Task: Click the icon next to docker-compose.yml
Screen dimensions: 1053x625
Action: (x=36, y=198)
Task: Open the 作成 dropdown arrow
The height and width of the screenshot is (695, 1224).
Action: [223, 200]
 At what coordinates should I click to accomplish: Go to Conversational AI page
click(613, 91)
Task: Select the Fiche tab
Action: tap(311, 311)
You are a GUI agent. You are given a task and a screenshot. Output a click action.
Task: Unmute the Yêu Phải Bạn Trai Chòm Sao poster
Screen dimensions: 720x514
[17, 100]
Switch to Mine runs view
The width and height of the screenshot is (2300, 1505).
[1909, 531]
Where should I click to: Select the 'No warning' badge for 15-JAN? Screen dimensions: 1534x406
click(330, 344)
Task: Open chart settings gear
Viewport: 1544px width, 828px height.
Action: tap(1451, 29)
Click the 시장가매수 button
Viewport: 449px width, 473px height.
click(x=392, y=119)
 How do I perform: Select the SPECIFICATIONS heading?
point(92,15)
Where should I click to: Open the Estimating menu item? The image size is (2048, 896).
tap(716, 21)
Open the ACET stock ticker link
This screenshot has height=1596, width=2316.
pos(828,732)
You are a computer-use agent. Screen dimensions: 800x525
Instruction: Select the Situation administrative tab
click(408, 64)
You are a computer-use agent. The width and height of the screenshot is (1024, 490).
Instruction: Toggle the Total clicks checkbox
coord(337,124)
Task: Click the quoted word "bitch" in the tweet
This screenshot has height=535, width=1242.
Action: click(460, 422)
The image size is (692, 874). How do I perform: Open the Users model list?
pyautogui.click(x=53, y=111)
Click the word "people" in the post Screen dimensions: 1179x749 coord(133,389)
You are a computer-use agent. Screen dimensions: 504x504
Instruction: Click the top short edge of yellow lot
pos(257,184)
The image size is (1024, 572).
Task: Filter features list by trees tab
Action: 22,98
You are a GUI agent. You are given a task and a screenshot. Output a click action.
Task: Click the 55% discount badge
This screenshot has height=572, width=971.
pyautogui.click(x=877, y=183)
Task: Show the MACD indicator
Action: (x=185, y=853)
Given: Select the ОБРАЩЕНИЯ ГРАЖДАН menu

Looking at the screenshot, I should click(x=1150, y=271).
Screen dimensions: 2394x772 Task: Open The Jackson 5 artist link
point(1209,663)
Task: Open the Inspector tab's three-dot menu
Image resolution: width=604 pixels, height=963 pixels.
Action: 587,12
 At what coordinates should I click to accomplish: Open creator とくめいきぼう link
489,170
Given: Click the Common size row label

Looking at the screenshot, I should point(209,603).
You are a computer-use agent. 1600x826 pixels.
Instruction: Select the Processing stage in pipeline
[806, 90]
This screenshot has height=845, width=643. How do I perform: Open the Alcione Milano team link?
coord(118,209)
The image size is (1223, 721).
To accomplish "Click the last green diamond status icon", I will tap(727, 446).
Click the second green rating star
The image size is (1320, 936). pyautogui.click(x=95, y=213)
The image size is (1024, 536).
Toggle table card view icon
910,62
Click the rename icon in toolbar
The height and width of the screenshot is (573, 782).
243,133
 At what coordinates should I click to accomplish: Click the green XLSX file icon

__TASK ITEM__.
Search the records for lines holding the word "computer", then copy each line you find.

__RESULT OF THIS EXERCISE__.
You are a computer-use agent. Screen dimensions: 800x525
You are a computer-use agent. The width and height of the screenshot is (1024, 490).
You are a computer-use agent. Screen dimensions: 504x504
You are a computer-use agent. 1600x826 pixels.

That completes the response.